**WHAT IS BEING ASKED**
Write out everything from the line containing "Given: Click the SSH Server drag handle icon" down to the line containing "coord(388,166)", both included, keeping each line unchanged. Leave the pictures out.

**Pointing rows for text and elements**
= = = = =
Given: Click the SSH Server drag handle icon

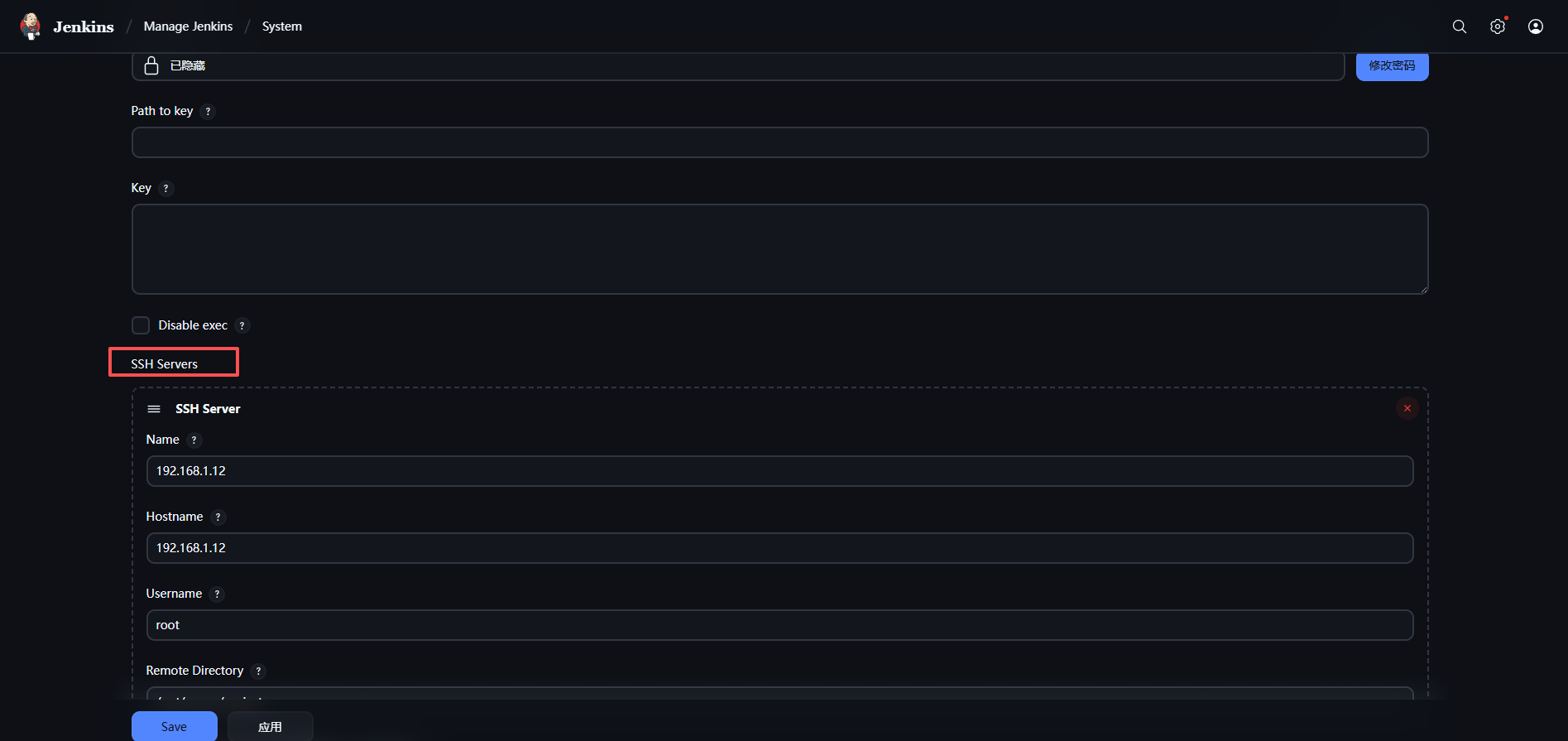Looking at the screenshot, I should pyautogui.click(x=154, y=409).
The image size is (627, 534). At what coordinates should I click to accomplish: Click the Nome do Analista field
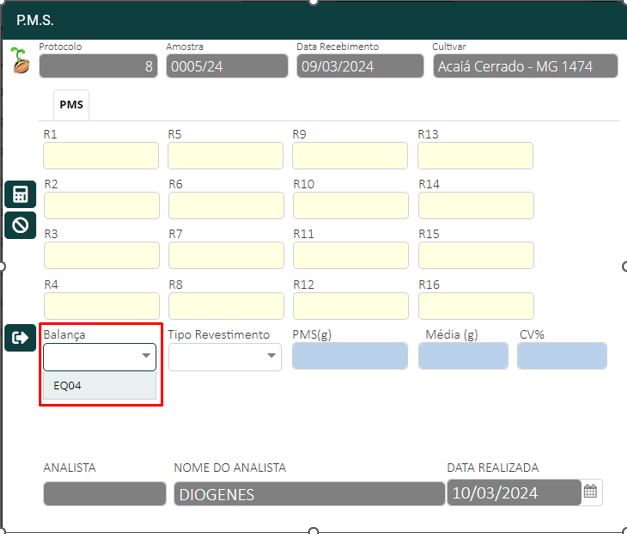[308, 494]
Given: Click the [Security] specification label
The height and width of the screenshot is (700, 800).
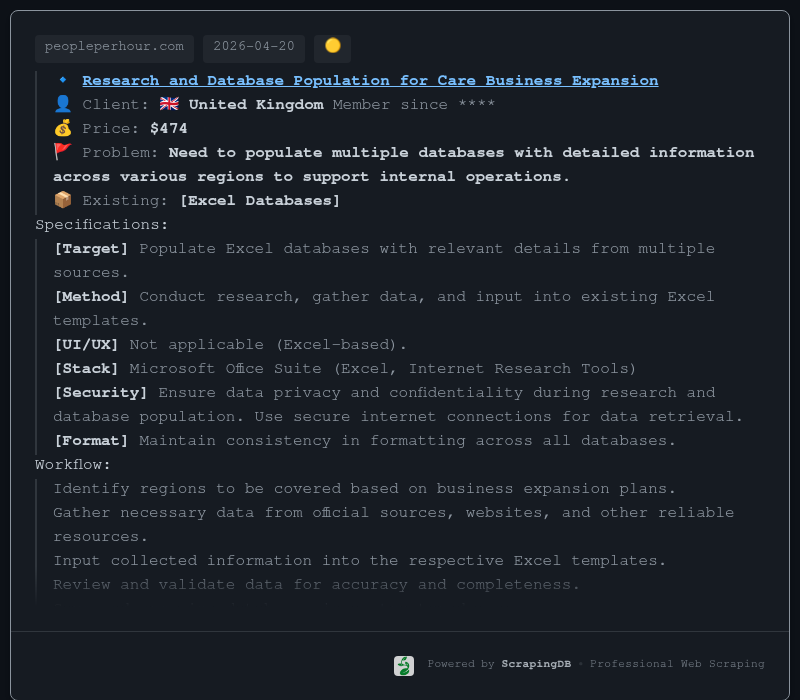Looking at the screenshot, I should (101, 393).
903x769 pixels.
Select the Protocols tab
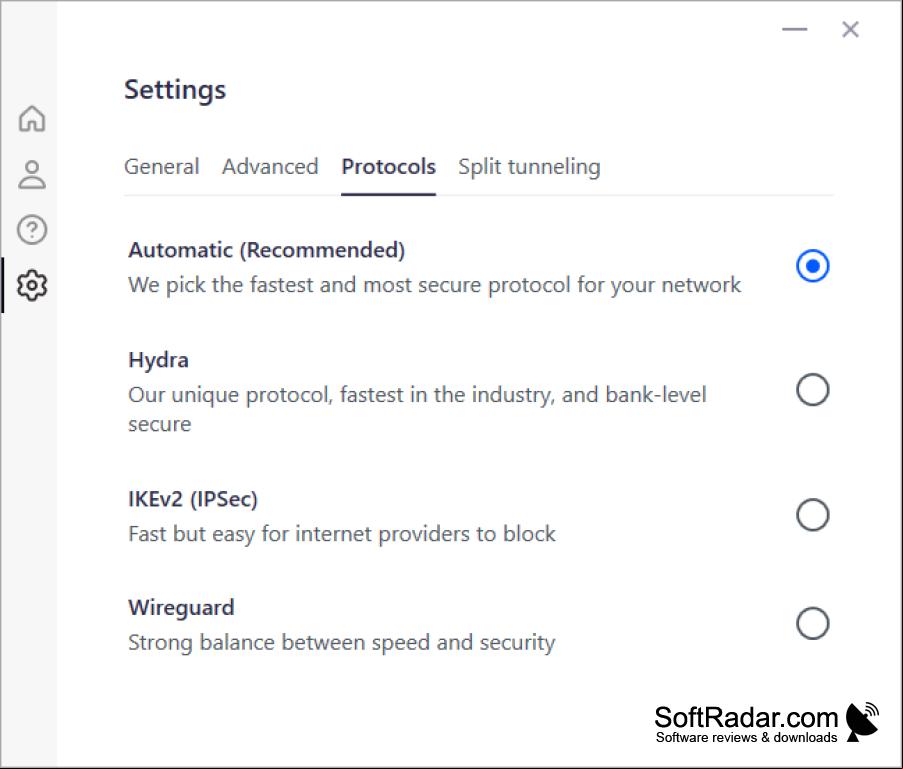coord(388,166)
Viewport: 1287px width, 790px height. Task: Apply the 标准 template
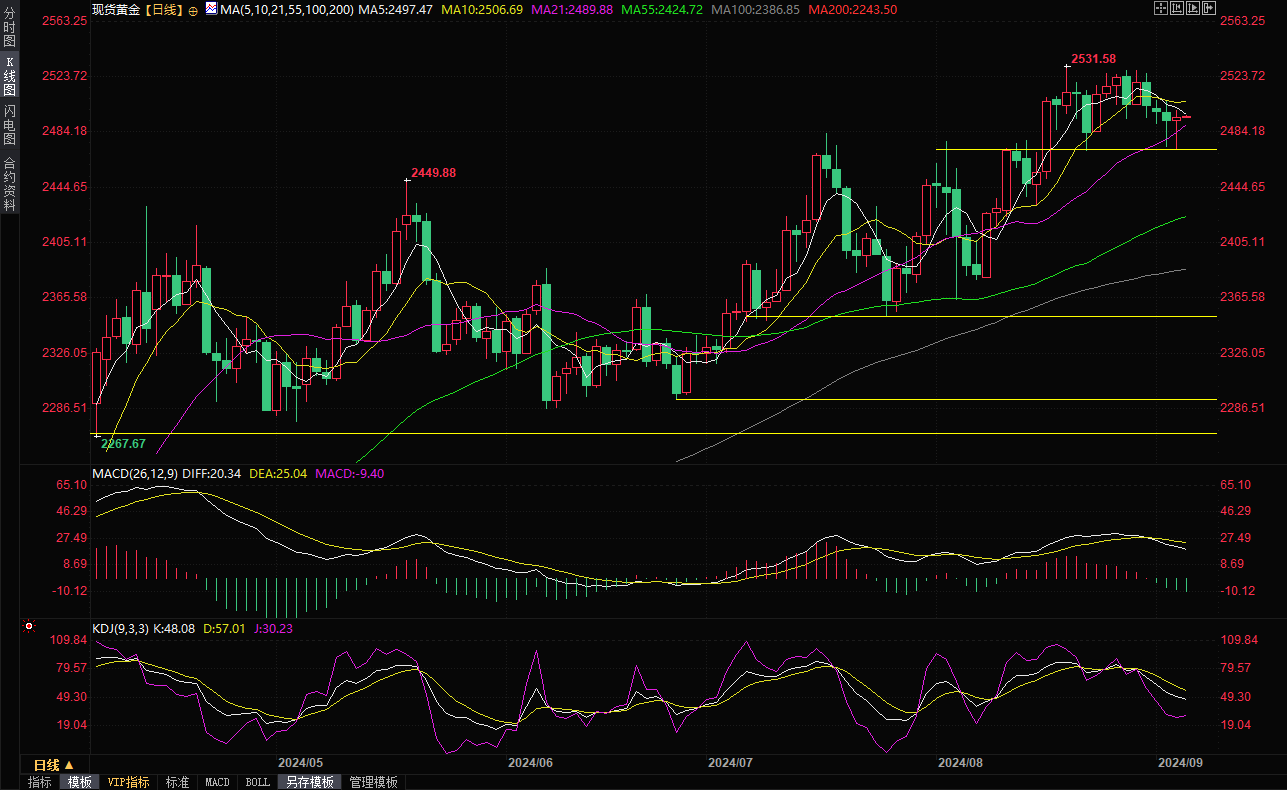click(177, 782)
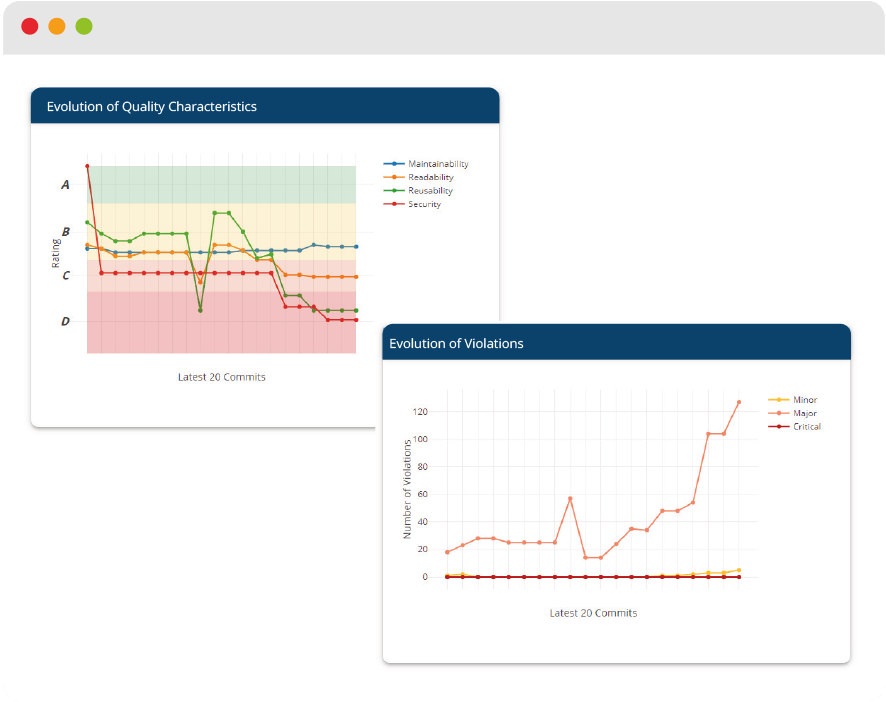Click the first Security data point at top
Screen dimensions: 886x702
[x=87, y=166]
= = = = =
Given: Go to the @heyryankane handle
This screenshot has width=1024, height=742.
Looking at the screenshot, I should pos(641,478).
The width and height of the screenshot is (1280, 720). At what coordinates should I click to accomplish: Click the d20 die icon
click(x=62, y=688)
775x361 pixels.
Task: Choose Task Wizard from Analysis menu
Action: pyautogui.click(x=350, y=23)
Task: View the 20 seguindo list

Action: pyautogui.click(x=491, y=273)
= = = = =
**THE ANSWER**
Given: Click the SSH Server drag handle icon

Looking at the screenshot, I should pyautogui.click(x=154, y=409).
The image size is (627, 534). At what coordinates should I click to accomplish: Click the Nome do Analista field
[308, 494]
Given: Click the [Security] specification label
The height and width of the screenshot is (700, 800).
Looking at the screenshot, I should (101, 393).
903x769 pixels.
Select the Protocols tab
coord(388,166)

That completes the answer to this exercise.